Screenshot and document pointing records:

--- START ---

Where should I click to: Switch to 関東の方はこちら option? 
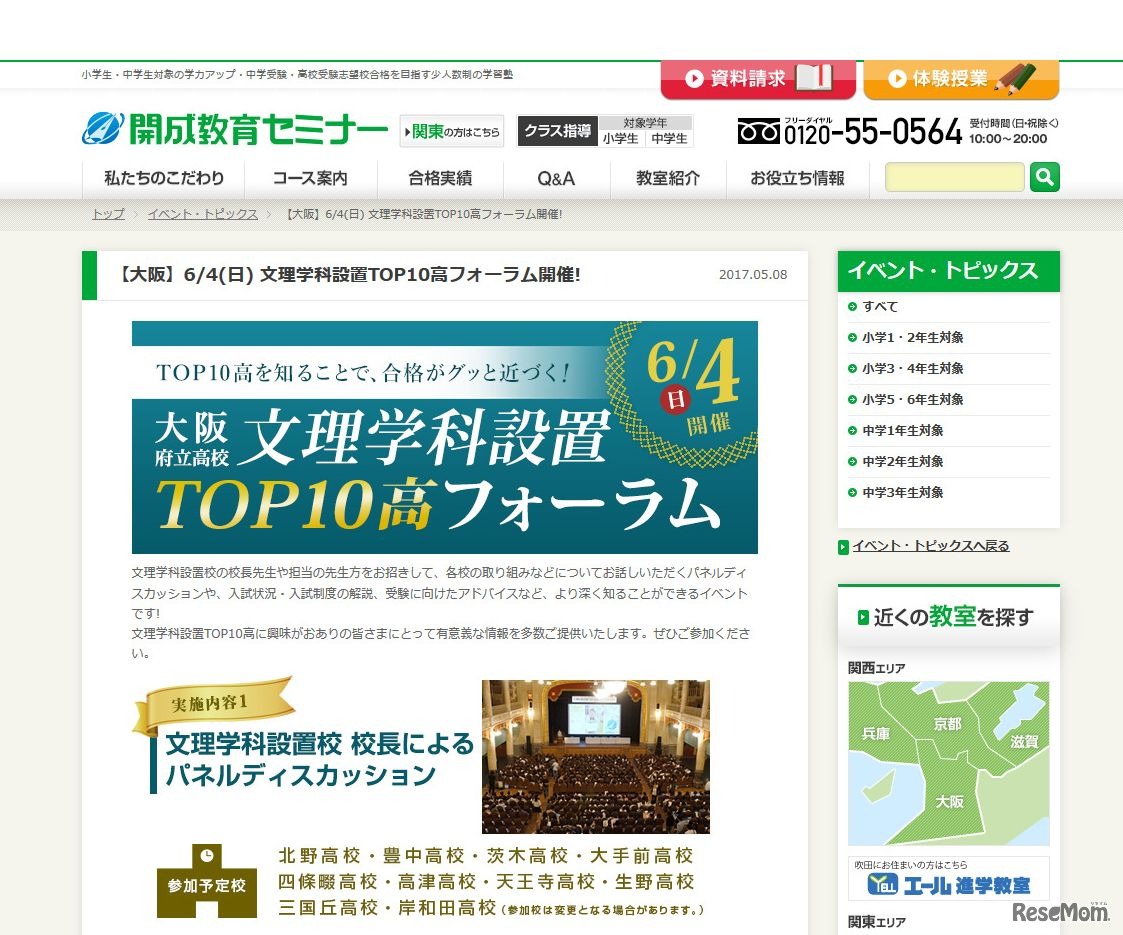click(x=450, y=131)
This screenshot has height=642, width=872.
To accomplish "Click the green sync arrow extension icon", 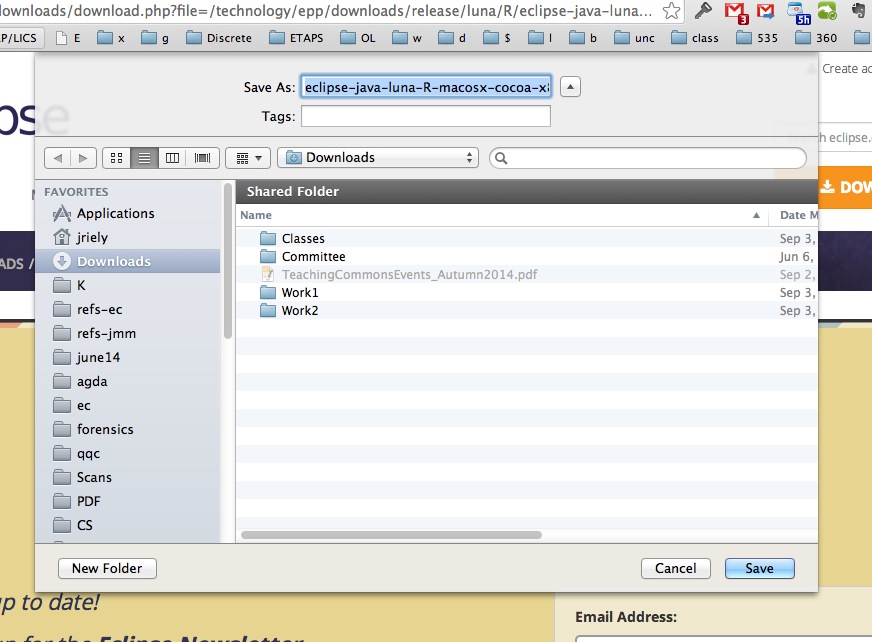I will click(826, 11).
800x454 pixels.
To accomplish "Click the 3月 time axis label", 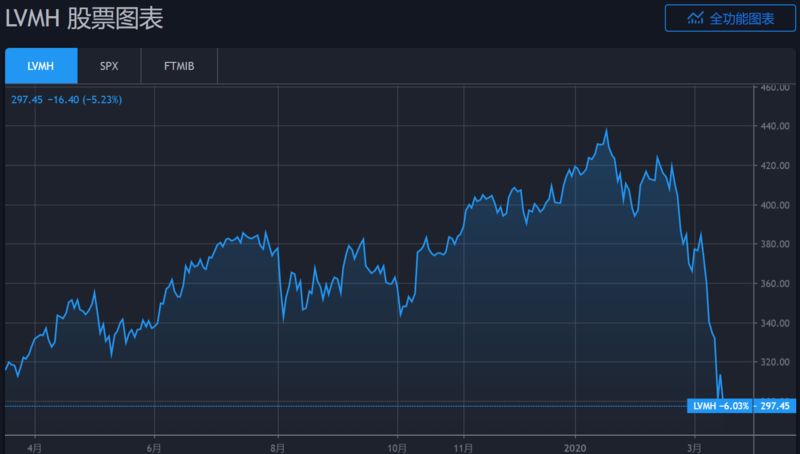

--- END ---

THE PROBLEM »
Starting at the line that contains "800x454 pixels." and continuing through the end of the records, rewrite those lines with "time axis label" changed to "timeline marker" and nothing else altered. Leave the pictures out.

RESPONSE »
800x454 pixels.
To accomplish "Click the 3月 timeline marker", 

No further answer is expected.